Saved entries
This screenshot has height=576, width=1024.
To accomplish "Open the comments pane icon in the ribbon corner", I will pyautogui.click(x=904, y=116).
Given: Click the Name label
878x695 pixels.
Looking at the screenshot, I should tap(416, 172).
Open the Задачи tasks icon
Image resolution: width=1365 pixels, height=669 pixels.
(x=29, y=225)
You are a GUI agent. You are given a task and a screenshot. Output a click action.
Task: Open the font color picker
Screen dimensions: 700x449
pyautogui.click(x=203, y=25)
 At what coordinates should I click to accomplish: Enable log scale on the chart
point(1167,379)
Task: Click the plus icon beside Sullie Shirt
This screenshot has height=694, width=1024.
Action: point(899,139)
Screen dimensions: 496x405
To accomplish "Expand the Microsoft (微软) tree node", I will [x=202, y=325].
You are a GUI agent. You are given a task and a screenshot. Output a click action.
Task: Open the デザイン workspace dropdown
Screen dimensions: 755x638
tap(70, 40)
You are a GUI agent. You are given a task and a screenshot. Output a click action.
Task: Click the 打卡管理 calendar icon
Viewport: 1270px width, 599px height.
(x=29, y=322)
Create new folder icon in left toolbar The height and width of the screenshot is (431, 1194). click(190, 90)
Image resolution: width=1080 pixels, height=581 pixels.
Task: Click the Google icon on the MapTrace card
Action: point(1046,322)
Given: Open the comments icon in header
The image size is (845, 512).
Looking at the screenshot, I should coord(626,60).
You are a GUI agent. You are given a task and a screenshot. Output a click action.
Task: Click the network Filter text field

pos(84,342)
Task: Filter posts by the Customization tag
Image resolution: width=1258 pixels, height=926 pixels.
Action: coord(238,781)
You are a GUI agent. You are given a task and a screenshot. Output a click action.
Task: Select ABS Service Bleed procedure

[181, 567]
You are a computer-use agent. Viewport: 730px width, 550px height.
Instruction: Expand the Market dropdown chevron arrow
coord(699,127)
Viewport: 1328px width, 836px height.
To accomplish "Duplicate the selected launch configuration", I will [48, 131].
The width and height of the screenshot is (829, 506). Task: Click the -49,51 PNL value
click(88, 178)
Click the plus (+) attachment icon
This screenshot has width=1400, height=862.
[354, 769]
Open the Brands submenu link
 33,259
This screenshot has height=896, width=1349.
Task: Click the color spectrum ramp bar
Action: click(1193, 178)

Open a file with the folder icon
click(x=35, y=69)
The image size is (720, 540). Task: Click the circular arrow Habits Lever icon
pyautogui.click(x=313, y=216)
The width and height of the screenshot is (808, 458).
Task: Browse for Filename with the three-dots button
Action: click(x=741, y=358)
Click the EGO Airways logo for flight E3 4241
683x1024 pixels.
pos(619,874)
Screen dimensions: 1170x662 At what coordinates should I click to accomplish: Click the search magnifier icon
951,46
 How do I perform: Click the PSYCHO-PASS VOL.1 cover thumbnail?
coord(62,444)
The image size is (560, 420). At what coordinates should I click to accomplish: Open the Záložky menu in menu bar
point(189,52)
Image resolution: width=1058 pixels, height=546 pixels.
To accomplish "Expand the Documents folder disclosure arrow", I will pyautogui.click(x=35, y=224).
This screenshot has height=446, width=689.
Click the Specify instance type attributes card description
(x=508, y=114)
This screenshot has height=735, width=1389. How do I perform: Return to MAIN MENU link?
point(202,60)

## TASK REQUIREMENTS
The answer must consist of every line in the records above that contains the word "comments".

## RESPONSE AREA
To accomplish "Open the comments pane icon in the ribbon corner", I will pyautogui.click(x=904, y=116).
Given: Open the comments icon in header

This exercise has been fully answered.